Image
De quoi vit l'Église
L’Église a pour mission, à la suite de Jésus Christ et avec lui, d’être au service des hommes et des femmes de notre monde.
Tout au long de leur vie, elle accueille, écoute et accompagne humainement et spirituellement les hommes et les femmes qui le lui demandent, particulièrement dans les temps forts, heureux ou malheureux, où ils ont besoin de trouver du sens à ce qu’ils vivent.
Baptêmes, mariages, funérailles, catéchisme, visites aux malades et aux prisonniers, accueil des migrants, soutien aux personnes en difficulté, les tâches sont multiples.
Pour accomplir cette mission, l’Eglise a besoin de ressources financières afin de faire vivre les prêtres, former des séminaristes, embaucher des laïcs, les former, entretenir les lieux de culte et de réunion. L’Eglise ne reçoit aucune subvention ; elle ne vit que de dons.
Image
La vie courante : le denier de l’Eglise
C’est pourquoi, chaque année, l’Eglise fait une campagne d’appel au don qu’on appelle le « denier de l’Eglise ». C’est sa principale ressource financière.
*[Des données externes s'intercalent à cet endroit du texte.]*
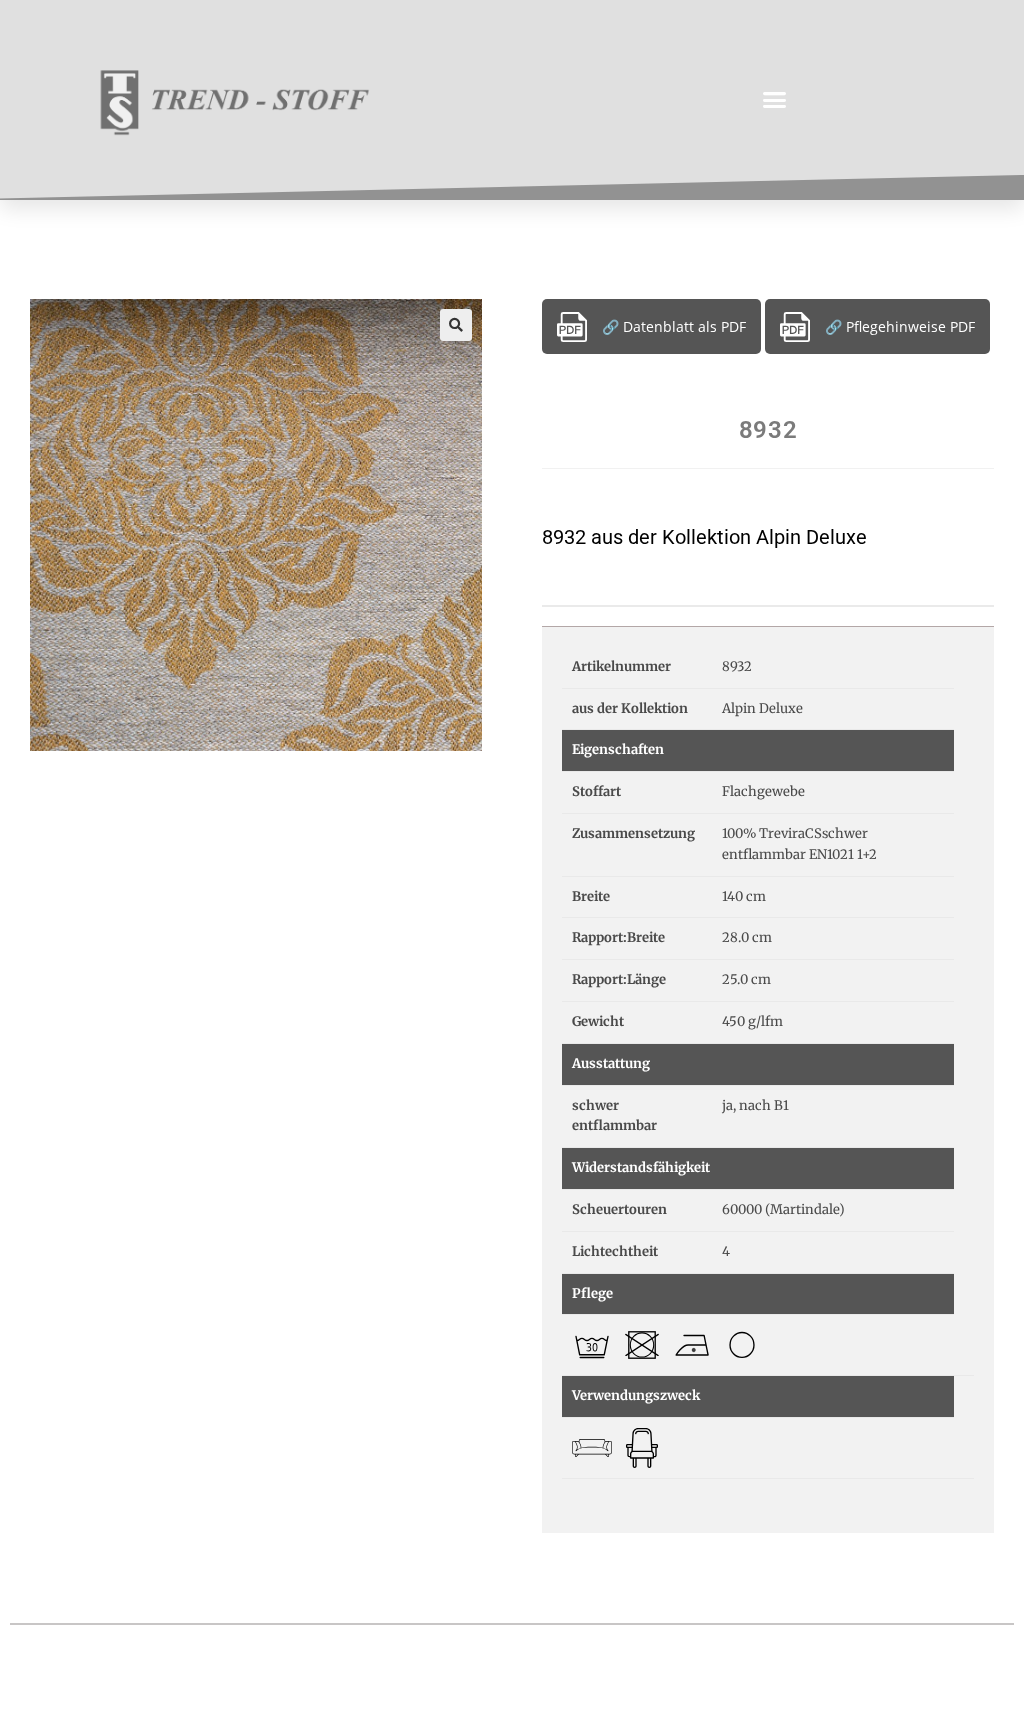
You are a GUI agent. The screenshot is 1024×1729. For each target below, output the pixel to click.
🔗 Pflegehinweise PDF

Cette campagne s’adresse bien sûr à tous les catholiques pratiquants réguliers, mais également à tous les pratiquants plus irréguliers ou non-pratiquants qui souhaitent qu’elle puisse continuer à remplir les différentes missions dont elle a la charge.


Les 13 et 14 février tous les évêchés d’Ile-de-France lancent leur campagne annuelle pour la collecte du denier de l’Église. Il convient de souligner trois points.
• Les statistiques montrent que l’âge moyen des donateurs est de 68 ans et que les donateurs de moins de 40 ans sont peu nombreux. C’est dès maintenant qu’il faut réagir. Les jeunes ont des charges de famille plus lourdes que celles des anciens. Mais il est essentiel qu'ils commencent à contribuer, à la hauteur de leurs moyens, au financement de notre Église.
• L’Église est un organisme qui vit suivant les mêmes règles économiques que tous les autres. Comment peut-elle procéder à une gestion saine et prudente si elle n’a pas un minimum de visibilité sur les moyens financiers dont elle va disposer ? C’est pour l’aider sur ce point qu'il est souhaitable d'adopter le prélèvement automatique.
• La collecte du denier de l’Église se fait chaque année en deux temps : en février-mars, puis en novembre – décembre. Un  don ponctuel est plutôt à faire en début d’année, car cela va dans le sens d’une meilleure visibilité pour les gestionnaires.
A la fin du mois d’octobre 2009, à Saint-Michel, le nombre de donateurs n'atteignait que 50 % du total espéré. Fin décembre, il atteignait 95 %. Bravo pour ce formidable coup de rein ! En 2010 ce score sera encore amélioré grâce au renfort apporté par les plus jeunes.
Par avance, notre Église et votre Église vous remercie.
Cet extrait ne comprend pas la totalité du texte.